Let’s start with my youngest son, the 17 year old. He’s a gamer. If you have one of these you’ll know exactly what I’m talking about. If not I’ll describe him for you so you’ll be able to recognize a gamer anywhere. He’ll be the pasty faced kid with no color because he spends little to no time outside and will have no clue what the big yellow ball in the sky is. He will have top of the range equipment like gamer boy, who I have to say, has built his own faster than light computer (ok does that count as bragging?) He has this fancy office chair that I’m sure is molded to his body, two monitors and an F-off keyboard and mouse but the pe esta resistance is the noise cancelling head phones. Unfortunately for us they don’t cancel the noise coming from his bed room just me shouting in at the top of my lungs when I need him. Now I could run up the stairs to get him but why would I do that when I can text him and apparently they don’t cancel out the small ping of a text they just cancel out me (funny that).
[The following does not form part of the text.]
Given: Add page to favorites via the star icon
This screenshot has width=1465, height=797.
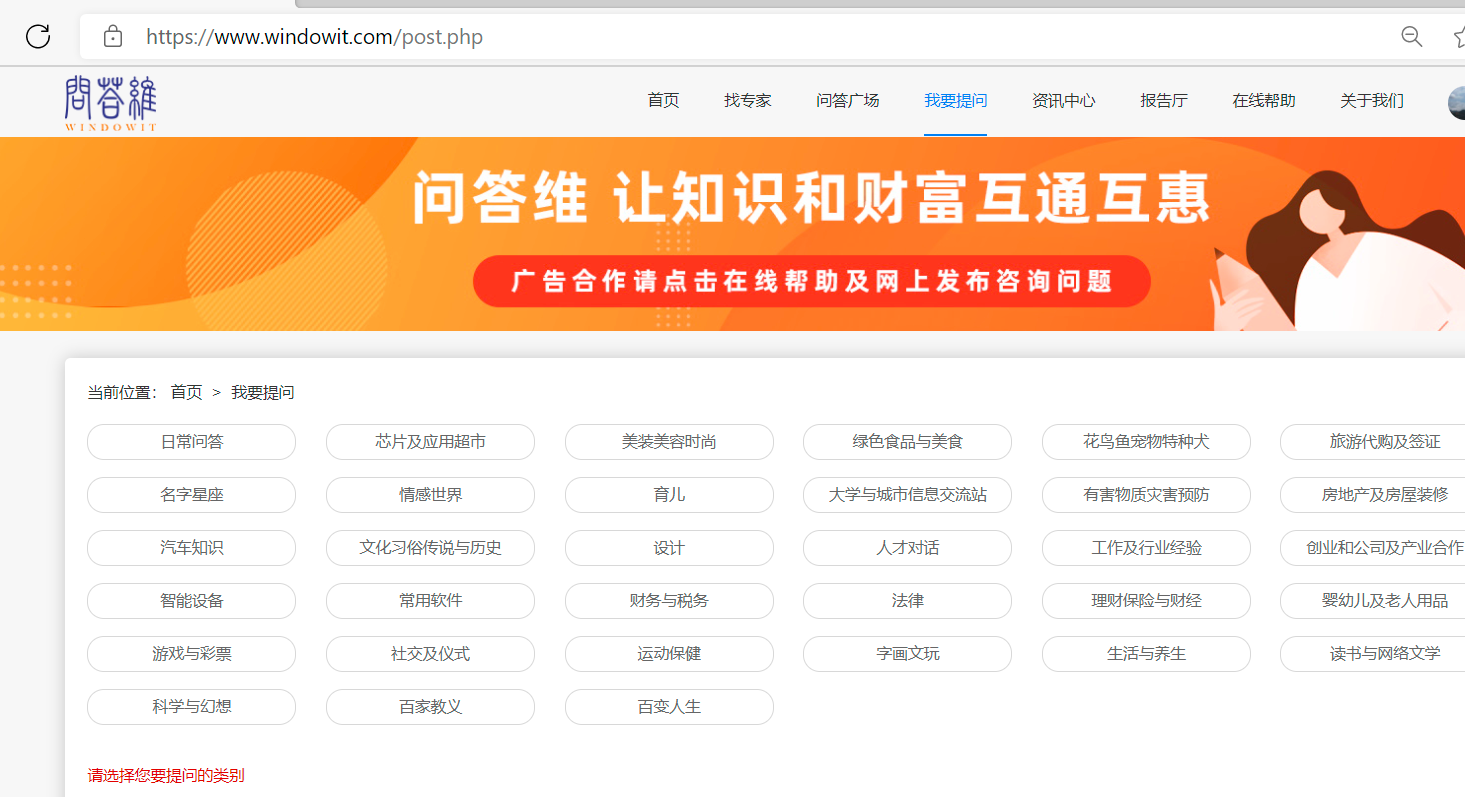Looking at the screenshot, I should 1458,36.
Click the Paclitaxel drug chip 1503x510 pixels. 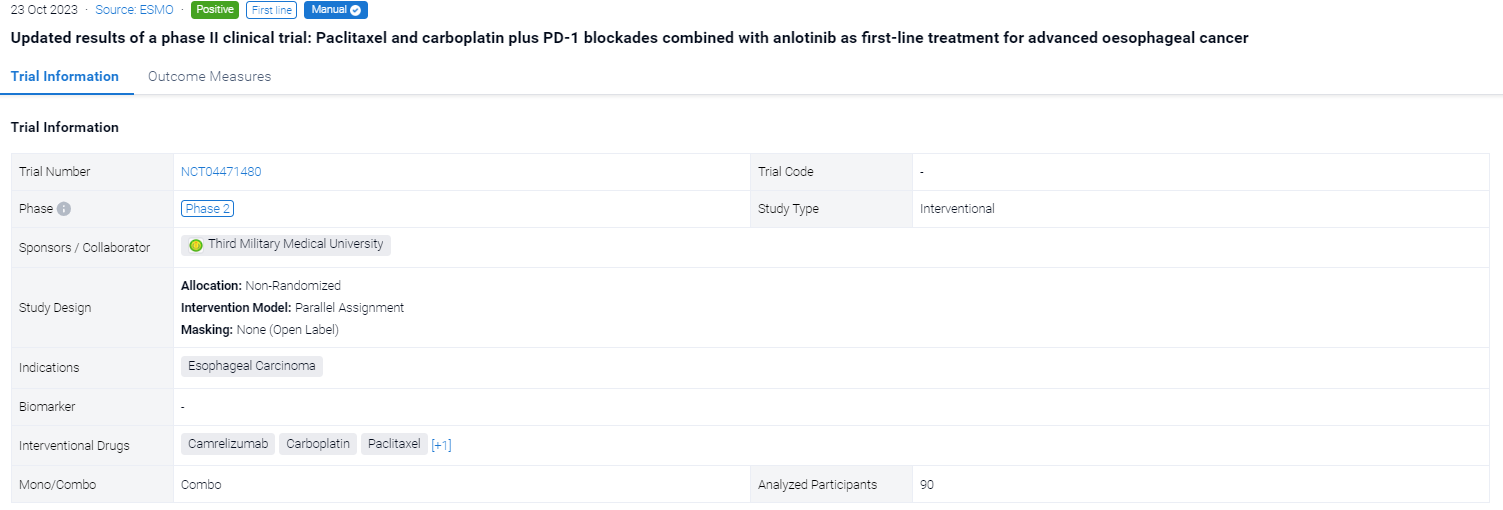[x=394, y=444]
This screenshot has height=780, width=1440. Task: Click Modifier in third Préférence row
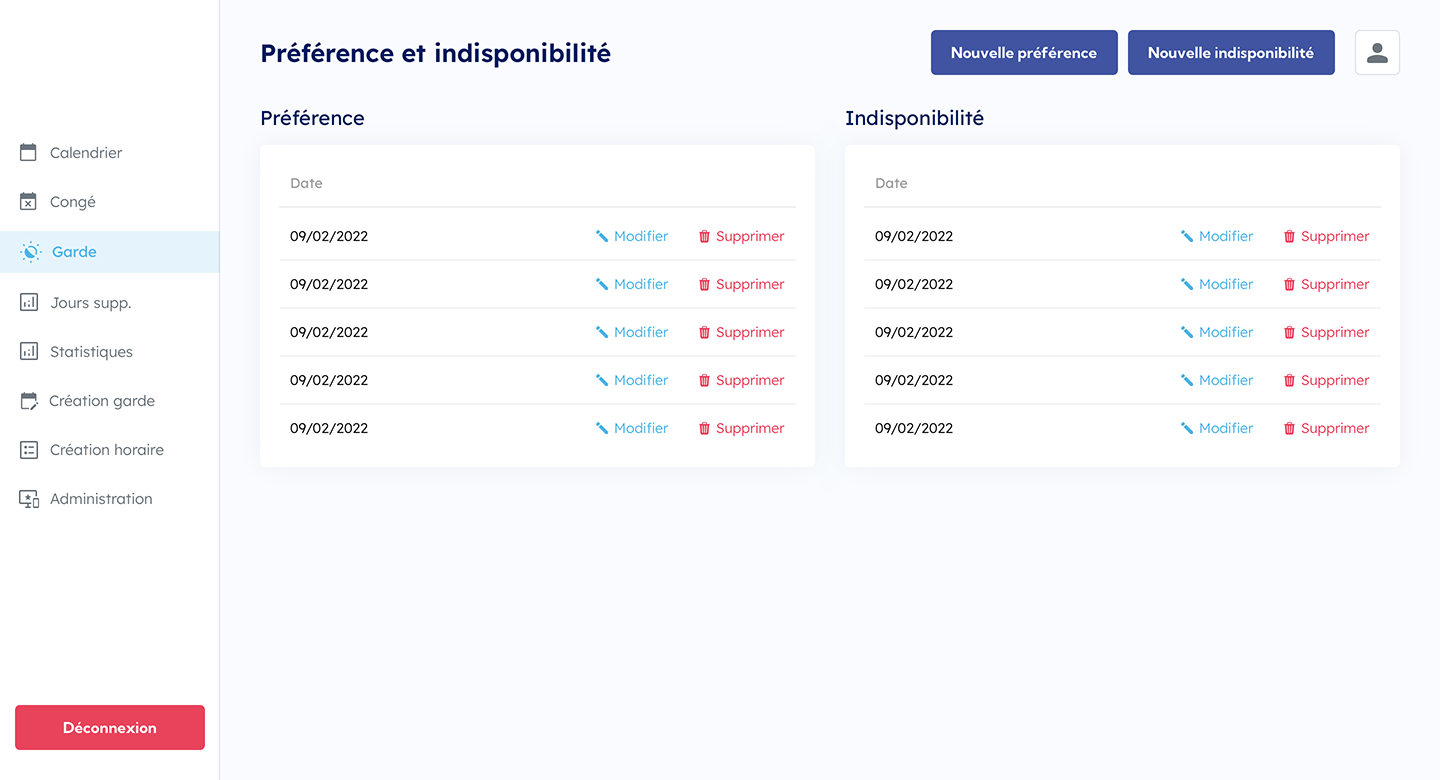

This past two weeks Gamer Boy has spent his time equally between gaming and sleeping with limited interruptions for eating and the occasional shower. GB plays online with the same kids all the time so I know those parents know what I’m talking about but I have to tell you about this one kid he plays with. His name is “Kyle”, we, being the good parents we are, have no idea what so ever who “Kyle” is only that GB has been playing on line with him for I would say close on 5 years. We have asked questions and of course given GB a hard time by telling him “you have no idea who this kid is, he could be a 40 year old guy with 5 kids” and all GB would say was he’s not and he has a really high voice (ok so that’s reassuring) Kyle does not live in this state so calm down all you good parents out there GB has never met him (because that would require leaving the house and that’s not happening any time soon) but we have a nick name for “Kyle” in our house and wait for it it’s………..Kyle the pedophile! Haha I know it’s not funny but really it is.
Now onto eldest son the 19 year old. Oh where to start! This is the first year Greek Adonis aka Stupid Son went off to college and I have to say it has been wonderful not to have him at home. Quiet, no drama but I do miss him or did miss him but he’s back. He did come back for a week at Thanksgiving and it was so nice. He was lovely and considerate and easy to talk to. It was kind of like having someone else’s kid at your house so as you can imagine I was really looking forward to him coming home for a whole month at Christmas. Well two weeks in and eh not so much! All I hear is “What’s for breakfast?”, “What’s for lunch?”, “What’s for dinner?” So then I stupidly offer up a choice
Me “Would you like cereal?”
And then it’s the same at lunch and dinner arrg!
“So what do you want?” “I don’t know” Ok shoot me now.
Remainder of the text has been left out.